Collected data
====

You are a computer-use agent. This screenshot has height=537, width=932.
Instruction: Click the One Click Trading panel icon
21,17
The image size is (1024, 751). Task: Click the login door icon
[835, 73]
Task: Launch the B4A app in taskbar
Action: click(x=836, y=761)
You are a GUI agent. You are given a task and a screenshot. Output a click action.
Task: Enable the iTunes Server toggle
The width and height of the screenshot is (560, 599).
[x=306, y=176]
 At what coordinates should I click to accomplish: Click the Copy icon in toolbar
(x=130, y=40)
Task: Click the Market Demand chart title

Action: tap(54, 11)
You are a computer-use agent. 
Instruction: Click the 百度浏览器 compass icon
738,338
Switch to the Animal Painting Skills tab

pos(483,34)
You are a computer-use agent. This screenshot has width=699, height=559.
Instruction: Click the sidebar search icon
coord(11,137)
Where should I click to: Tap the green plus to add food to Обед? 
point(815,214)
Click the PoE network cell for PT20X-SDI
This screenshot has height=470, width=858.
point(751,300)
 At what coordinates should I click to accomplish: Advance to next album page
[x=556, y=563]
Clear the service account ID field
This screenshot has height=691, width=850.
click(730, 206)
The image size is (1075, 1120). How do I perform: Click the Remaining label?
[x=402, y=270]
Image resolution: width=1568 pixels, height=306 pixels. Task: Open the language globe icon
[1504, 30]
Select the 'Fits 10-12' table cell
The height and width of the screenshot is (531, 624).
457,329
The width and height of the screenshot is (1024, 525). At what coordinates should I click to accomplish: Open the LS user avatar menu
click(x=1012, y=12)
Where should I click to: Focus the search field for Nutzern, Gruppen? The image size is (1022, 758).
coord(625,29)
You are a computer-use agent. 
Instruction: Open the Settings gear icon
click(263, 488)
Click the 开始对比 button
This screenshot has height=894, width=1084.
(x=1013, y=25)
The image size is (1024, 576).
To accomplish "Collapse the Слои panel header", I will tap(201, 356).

====

◆ EXERCISE GOAL:
Copy all of the entries above exactly, line for line, without changing anything.

◆ ANSWER TO THE TASK:
You are a computer-use agent. This screenshot has height=537, width=932.
Instruction: Click the One Click Trading panel icon
21,17
The image size is (1024, 751). Task: Click the login door icon
[835, 73]
Task: Launch the B4A app in taskbar
Action: click(x=836, y=761)
You are a GUI agent. You are given a task and a screenshot. Output a click action.
Task: Enable the iTunes Server toggle
The width and height of the screenshot is (560, 599).
[x=306, y=176]
 At what coordinates should I click to accomplish: Click the Copy icon in toolbar
(x=130, y=40)
Task: Click the Market Demand chart title

Action: tap(54, 11)
You are a computer-use agent. 
Instruction: Click the 百度浏览器 compass icon
738,338
Switch to the Animal Painting Skills tab

pos(483,34)
You are a computer-use agent. This screenshot has width=699, height=559.
Instruction: Click the sidebar search icon
coord(11,137)
Where should I click to: Tap the green plus to add food to Обед? 
point(815,214)
Click the PoE network cell for PT20X-SDI
This screenshot has height=470, width=858.
point(751,300)
 At what coordinates should I click to accomplish: Advance to next album page
[x=556, y=563]
Clear the service account ID field
This screenshot has height=691, width=850.
click(730, 206)
The image size is (1075, 1120). How do I perform: Click the Remaining label?
[x=402, y=270]
Image resolution: width=1568 pixels, height=306 pixels. Task: Open the language globe icon
[1504, 30]
Select the 'Fits 10-12' table cell
The height and width of the screenshot is (531, 624).
457,329
The width and height of the screenshot is (1024, 525). At what coordinates should I click to accomplish: Open the LS user avatar menu
click(x=1012, y=12)
Where should I click to: Focus the search field for Nutzern, Gruppen? The image size is (1022, 758).
coord(625,29)
You are a computer-use agent. 
Instruction: Open the Settings gear icon
click(263, 488)
Click the 开始对比 button
This screenshot has height=894, width=1084.
(x=1013, y=25)
The image size is (1024, 576).
To accomplish "Collapse the Слои panel header", I will tap(201, 356).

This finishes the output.